We’ll take this same idea over to implicit functions. The variable itself will be a function that needs to be differentiated with respect to $x$.

Let’s differentiate $y^2=x$.

\[\begin{align*} \frac{d}{dx}[y^2]&=\frac{d}{dx}[x] \\[1em] 2y\frac{d}{dx}[y] &= 1 \\[1em] 2y\frac{dy}{dx} &= 1 \\[1em] \frac{dy}{dx} &= \frac{1}{2y} \end{align*}\]

Note that last step has us explicitly define the derivative by isolating $\frac{dy}{dx}$.

There’s a general strategy on page 175 in the book that I’ll include here.

Guidelines for Implicit Differentiation

  1. Differentiate both sides with respect to $x$.
  2. Collect all terms involving $\frac{dy}{dx}$ on one side, with the rest going on the other.
  3. Factor out $\frac{dy}{dx}$.
  4. Solve for $\frac{dy}{dx}$.

When finding higher order derivatives, you can substitute in early ones when needed. Let’s find the second derivative of $x^2+y^2 = 25$.

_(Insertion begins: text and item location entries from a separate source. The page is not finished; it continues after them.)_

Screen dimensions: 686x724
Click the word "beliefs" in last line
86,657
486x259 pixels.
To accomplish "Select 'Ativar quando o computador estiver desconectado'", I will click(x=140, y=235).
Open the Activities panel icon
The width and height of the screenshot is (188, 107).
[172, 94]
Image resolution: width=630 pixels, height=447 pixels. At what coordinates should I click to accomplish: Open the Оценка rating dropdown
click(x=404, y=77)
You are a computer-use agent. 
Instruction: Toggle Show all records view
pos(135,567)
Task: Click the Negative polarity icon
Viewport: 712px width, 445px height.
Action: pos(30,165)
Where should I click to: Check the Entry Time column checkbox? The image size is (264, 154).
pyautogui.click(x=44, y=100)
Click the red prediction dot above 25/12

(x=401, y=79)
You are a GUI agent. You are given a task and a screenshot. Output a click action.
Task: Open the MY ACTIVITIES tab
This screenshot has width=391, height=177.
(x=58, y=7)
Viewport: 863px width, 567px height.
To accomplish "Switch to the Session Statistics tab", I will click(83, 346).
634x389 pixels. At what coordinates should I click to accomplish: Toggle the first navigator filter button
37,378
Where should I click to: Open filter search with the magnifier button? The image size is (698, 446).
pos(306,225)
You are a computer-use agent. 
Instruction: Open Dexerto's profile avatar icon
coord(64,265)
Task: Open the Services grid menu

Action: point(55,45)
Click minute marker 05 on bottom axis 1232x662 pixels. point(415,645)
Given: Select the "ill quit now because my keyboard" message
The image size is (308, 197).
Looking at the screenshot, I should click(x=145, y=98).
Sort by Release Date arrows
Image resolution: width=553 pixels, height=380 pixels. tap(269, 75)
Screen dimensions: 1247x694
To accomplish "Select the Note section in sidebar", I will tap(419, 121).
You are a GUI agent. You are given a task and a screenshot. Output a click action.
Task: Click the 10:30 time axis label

\[\begin{align*} \frac{d}{dx}[x^2 + y^2] &= \frac{d}{dx}[25] \\[1em] 2x +2y\frac{dy}{dx} &= 0 \\[1em] 2y\frac{dy}{dx} &= -2x \\[1em] \frac{dy}{dx} &= \frac{-2x}{2y} \\[1em] \frac{dy}{dx} &= -\frac{x}{y} \\[1em] \end{align*}\]

Now for number 2.

\[\begin{align*} \frac{d^2y}{dx^2}&=-\frac{1\cdot y-x\frac{dy}{dx}}{y^2} \\[1em] &= -\frac{y-x\left(-\frac{x}{y}\right)}{y^2} \\[1em] &= -\frac{y+\frac{x^2}{y}}{y^2} \\[1em] &= -\frac{\frac{y^2}{y}+\frac{x^2}{y}}{y^2}\\[1em] &= -\frac{y^2+x^2}{y^3} \end{align*}\]

Quick note: you will not be able to graph derivatives of implicit functions in most cases.

Logarithmic Differentiation

This is a strategy for differentiating functions that would otherwise involve a heavy use of product or quotient rule, or when you have a variable in both the base and exponent, like $x^x$. It makes use of these log rules.

\[\ln\left(ab\right) = \ln a + \ln b \qquad \ln\left(\frac{a}{b}\right) = \ln a - \ln b \qquad \ln a^b = b\ln a\]

We’ll cover some examples in class, but generally speaking, take the natural log of both sides, use the appropriate log rule to rewrite, then differentiate as usual.

Using this is a personal preference and it is not directly tested on the AP exam.